■ Activity ■
Write out all of the entries below word for word.

■ Data extracts ■
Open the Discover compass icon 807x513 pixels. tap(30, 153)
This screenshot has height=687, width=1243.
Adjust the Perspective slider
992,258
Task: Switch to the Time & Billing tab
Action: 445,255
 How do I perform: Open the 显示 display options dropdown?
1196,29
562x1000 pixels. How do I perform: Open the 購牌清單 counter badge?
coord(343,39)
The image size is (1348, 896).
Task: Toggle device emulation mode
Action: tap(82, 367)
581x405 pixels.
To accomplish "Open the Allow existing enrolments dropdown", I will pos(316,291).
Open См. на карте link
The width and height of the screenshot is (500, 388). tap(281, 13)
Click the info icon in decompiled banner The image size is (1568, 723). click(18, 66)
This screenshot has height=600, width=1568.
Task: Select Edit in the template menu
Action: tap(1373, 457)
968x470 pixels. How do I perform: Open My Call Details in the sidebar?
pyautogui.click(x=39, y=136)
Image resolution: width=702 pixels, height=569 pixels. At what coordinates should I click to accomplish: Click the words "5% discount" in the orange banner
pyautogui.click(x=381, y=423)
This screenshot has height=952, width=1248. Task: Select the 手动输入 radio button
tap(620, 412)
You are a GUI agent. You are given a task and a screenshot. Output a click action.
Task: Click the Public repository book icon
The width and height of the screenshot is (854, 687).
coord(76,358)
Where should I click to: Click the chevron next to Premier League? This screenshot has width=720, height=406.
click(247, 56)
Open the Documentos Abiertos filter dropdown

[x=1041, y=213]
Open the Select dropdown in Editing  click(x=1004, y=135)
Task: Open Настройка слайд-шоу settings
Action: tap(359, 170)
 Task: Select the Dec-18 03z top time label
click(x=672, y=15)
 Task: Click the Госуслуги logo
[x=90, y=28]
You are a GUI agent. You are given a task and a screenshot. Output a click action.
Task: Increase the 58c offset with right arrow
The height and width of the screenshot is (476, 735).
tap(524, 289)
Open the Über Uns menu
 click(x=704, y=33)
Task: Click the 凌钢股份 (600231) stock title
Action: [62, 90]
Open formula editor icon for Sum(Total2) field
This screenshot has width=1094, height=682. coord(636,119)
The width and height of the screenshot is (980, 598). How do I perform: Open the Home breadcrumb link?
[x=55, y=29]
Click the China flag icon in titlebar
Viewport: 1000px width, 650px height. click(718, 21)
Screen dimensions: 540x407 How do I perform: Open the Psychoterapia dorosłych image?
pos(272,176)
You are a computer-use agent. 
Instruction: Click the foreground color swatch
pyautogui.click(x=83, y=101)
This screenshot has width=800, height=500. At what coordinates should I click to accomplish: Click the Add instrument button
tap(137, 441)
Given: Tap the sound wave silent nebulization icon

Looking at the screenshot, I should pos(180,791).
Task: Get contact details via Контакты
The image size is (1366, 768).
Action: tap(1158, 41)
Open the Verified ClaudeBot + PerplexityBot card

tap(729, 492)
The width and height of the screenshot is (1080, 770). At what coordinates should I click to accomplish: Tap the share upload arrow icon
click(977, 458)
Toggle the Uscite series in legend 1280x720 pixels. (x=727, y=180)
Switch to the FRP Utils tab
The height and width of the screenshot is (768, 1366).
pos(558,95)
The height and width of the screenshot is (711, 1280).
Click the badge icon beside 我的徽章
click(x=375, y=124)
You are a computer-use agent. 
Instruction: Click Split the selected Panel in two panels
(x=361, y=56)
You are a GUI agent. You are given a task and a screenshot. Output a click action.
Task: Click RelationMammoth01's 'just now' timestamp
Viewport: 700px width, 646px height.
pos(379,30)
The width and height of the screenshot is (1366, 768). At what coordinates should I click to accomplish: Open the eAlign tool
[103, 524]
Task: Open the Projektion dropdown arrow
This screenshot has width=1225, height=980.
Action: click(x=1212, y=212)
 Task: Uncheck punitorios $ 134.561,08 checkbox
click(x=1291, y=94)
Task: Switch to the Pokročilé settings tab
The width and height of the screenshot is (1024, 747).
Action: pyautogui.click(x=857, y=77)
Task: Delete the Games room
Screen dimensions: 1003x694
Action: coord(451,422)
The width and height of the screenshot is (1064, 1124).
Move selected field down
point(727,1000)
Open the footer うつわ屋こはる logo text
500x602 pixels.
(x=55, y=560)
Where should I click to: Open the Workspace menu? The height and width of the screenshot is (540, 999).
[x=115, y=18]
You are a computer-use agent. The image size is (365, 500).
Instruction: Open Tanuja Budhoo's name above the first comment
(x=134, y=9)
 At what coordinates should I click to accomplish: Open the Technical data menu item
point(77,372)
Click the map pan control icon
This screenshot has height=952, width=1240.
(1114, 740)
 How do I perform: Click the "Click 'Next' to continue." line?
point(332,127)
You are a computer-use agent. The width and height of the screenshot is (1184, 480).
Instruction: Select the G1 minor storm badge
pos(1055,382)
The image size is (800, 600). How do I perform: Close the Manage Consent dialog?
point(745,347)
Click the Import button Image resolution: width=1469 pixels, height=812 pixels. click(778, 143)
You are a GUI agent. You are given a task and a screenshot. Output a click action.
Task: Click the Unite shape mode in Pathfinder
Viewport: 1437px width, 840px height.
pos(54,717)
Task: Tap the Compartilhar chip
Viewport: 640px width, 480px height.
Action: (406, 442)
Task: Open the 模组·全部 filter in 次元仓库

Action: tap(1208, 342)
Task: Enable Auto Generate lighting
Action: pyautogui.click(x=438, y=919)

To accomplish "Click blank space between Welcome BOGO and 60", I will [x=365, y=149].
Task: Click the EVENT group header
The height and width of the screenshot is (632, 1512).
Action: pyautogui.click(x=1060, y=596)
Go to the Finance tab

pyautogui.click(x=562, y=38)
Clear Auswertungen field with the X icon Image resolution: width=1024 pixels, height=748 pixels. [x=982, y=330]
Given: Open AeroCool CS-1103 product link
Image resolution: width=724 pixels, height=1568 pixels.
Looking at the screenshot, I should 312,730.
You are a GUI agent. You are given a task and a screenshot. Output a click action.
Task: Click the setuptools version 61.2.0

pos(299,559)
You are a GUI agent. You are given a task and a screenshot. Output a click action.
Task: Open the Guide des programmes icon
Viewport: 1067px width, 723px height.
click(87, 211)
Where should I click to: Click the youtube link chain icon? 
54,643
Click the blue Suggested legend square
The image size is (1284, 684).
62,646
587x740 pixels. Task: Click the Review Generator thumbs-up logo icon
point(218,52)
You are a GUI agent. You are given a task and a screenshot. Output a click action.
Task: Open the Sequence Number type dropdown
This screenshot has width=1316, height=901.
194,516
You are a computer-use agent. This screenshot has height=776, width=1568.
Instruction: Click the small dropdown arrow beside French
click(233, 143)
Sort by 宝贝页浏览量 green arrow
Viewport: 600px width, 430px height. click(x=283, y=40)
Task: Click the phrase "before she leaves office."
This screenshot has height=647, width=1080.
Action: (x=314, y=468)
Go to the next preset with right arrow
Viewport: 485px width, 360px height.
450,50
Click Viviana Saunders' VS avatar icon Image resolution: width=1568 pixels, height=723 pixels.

■ Output for this task ■
Open the Discover compass icon 807x513 pixels. tap(30, 153)
This screenshot has height=687, width=1243.
Adjust the Perspective slider
992,258
Task: Switch to the Time & Billing tab
Action: 445,255
 How do I perform: Open the 显示 display options dropdown?
1196,29
562x1000 pixels. How do I perform: Open the 購牌清單 counter badge?
coord(343,39)
The image size is (1348, 896).
Task: Toggle device emulation mode
Action: tap(82, 367)
581x405 pixels.
To accomplish "Open the Allow existing enrolments dropdown", I will pos(316,291).
Open См. на карте link
The width and height of the screenshot is (500, 388). tap(281, 13)
Click the info icon in decompiled banner The image size is (1568, 723). click(18, 66)
This screenshot has height=600, width=1568.
Task: Select Edit in the template menu
Action: tap(1373, 457)
968x470 pixels. How do I perform: Open My Call Details in the sidebar?
pyautogui.click(x=39, y=136)
Image resolution: width=702 pixels, height=569 pixels. At what coordinates should I click to accomplish: Click the words "5% discount" in the orange banner
pyautogui.click(x=381, y=423)
This screenshot has height=952, width=1248. Task: Select the 手动输入 radio button
tap(620, 412)
You are a GUI agent. You are given a task and a screenshot. Output a click action.
Task: Click the Public repository book icon
The width and height of the screenshot is (854, 687).
coord(76,358)
Where should I click to: Click the chevron next to Premier League? This screenshot has width=720, height=406.
click(247, 56)
Open the Documentos Abiertos filter dropdown

[x=1041, y=213]
Open the Select dropdown in Editing  click(x=1004, y=135)
Task: Open Настройка слайд-шоу settings
Action: tap(359, 170)
 Task: Select the Dec-18 03z top time label
click(x=672, y=15)
 Task: Click the Госуслуги logo
[x=90, y=28]
You are a GUI agent. You are given a task and a screenshot. Output a click action.
Task: Increase the 58c offset with right arrow
The height and width of the screenshot is (476, 735).
tap(524, 289)
Open the Über Uns menu
 click(x=704, y=33)
Task: Click the 凌钢股份 (600231) stock title
Action: [62, 90]
Open formula editor icon for Sum(Total2) field
This screenshot has width=1094, height=682. coord(636,119)
The width and height of the screenshot is (980, 598). How do I perform: Open the Home breadcrumb link?
[x=55, y=29]
Click the China flag icon in titlebar
Viewport: 1000px width, 650px height. click(718, 21)
Screen dimensions: 540x407 How do I perform: Open the Psychoterapia dorosłych image?
pos(272,176)
You are a computer-use agent. 
Instruction: Click the foreground color swatch
pyautogui.click(x=83, y=101)
This screenshot has width=800, height=500. At what coordinates should I click to accomplish: Click the Add instrument button
tap(137, 441)
Given: Tap the sound wave silent nebulization icon

Looking at the screenshot, I should pos(180,791).
Task: Get contact details via Контакты
The image size is (1366, 768).
Action: tap(1158, 41)
Open the Verified ClaudeBot + PerplexityBot card

tap(729, 492)
The width and height of the screenshot is (1080, 770). At what coordinates should I click to accomplish: Tap the share upload arrow icon
click(977, 458)
Toggle the Uscite series in legend 1280x720 pixels. (x=727, y=180)
Switch to the FRP Utils tab
The height and width of the screenshot is (768, 1366).
pos(558,95)
The height and width of the screenshot is (711, 1280).
Click the badge icon beside 我的徽章
click(x=375, y=124)
You are a computer-use agent. 
Instruction: Click Split the selected Panel in two panels
(x=361, y=56)
You are a GUI agent. You are given a task and a screenshot. Output a click action.
Task: Click RelationMammoth01's 'just now' timestamp
Viewport: 700px width, 646px height.
pos(379,30)
The width and height of the screenshot is (1366, 768). At what coordinates should I click to accomplish: Open the eAlign tool
[103, 524]
Task: Open the Projektion dropdown arrow
This screenshot has width=1225, height=980.
Action: click(x=1212, y=212)
 Task: Uncheck punitorios $ 134.561,08 checkbox
click(x=1291, y=94)
Task: Switch to the Pokročilé settings tab
The width and height of the screenshot is (1024, 747).
Action: pyautogui.click(x=857, y=77)
Task: Delete the Games room
Screen dimensions: 1003x694
Action: coord(451,422)
The width and height of the screenshot is (1064, 1124).
Move selected field down
point(727,1000)
Open the footer うつわ屋こはる logo text
500x602 pixels.
(x=55, y=560)
Where should I click to: Open the Workspace menu? The height and width of the screenshot is (540, 999).
[x=115, y=18]
You are a computer-use agent. The image size is (365, 500).
Instruction: Open Tanuja Budhoo's name above the first comment
(x=134, y=9)
 At what coordinates should I click to accomplish: Open the Technical data menu item
point(77,372)
Click the map pan control icon
This screenshot has height=952, width=1240.
(1114, 740)
 How do I perform: Click the "Click 'Next' to continue." line?
point(332,127)
You are a computer-use agent. The width and height of the screenshot is (1184, 480).
Instruction: Select the G1 minor storm badge
pos(1055,382)
The image size is (800, 600). How do I perform: Close the Manage Consent dialog?
point(745,347)
Click the Import button Image resolution: width=1469 pixels, height=812 pixels. click(778, 143)
You are a GUI agent. You are given a task and a screenshot. Output a click action.
Task: Click the Unite shape mode in Pathfinder
Viewport: 1437px width, 840px height.
pos(54,717)
Task: Tap the Compartilhar chip
Viewport: 640px width, 480px height.
Action: (406, 442)
Task: Open the 模组·全部 filter in 次元仓库

Action: tap(1208, 342)
Task: Enable Auto Generate lighting
Action: pyautogui.click(x=438, y=919)

To accomplish "Click blank space between Welcome BOGO and 60", I will [x=365, y=149].
Task: Click the EVENT group header
The height and width of the screenshot is (632, 1512).
Action: pyautogui.click(x=1060, y=596)
Go to the Finance tab

pyautogui.click(x=562, y=38)
Clear Auswertungen field with the X icon Image resolution: width=1024 pixels, height=748 pixels. [x=982, y=330]
Given: Open AeroCool CS-1103 product link
Image resolution: width=724 pixels, height=1568 pixels.
Looking at the screenshot, I should 312,730.
You are a GUI agent. You are given a task and a screenshot. Output a click action.
Task: Click the setuptools version 61.2.0

pos(299,559)
You are a GUI agent. You are given a task and a screenshot. Output a click action.
Task: Open the Guide des programmes icon
Viewport: 1067px width, 723px height.
click(87, 211)
Where should I click to: Click the youtube link chain icon? 
54,643
Click the blue Suggested legend square
The image size is (1284, 684).
62,646
587x740 pixels. Task: Click the Review Generator thumbs-up logo icon
point(218,52)
You are a GUI agent. You are given a task and a screenshot. Output a click action.
Task: Open the Sequence Number type dropdown
This screenshot has width=1316, height=901.
194,516
You are a computer-use agent. This screenshot has height=776, width=1568.
Instruction: Click the small dropdown arrow beside French
click(233, 143)
Sort by 宝贝页浏览量 green arrow
Viewport: 600px width, 430px height. click(x=283, y=40)
Task: Click the phrase "before she leaves office."
This screenshot has height=647, width=1080.
Action: (x=314, y=468)
Go to the next preset with right arrow
Viewport: 485px width, 360px height.
450,50
Click Viviana Saunders' VS avatar icon Image resolution: width=1568 pixels, height=723 pixels.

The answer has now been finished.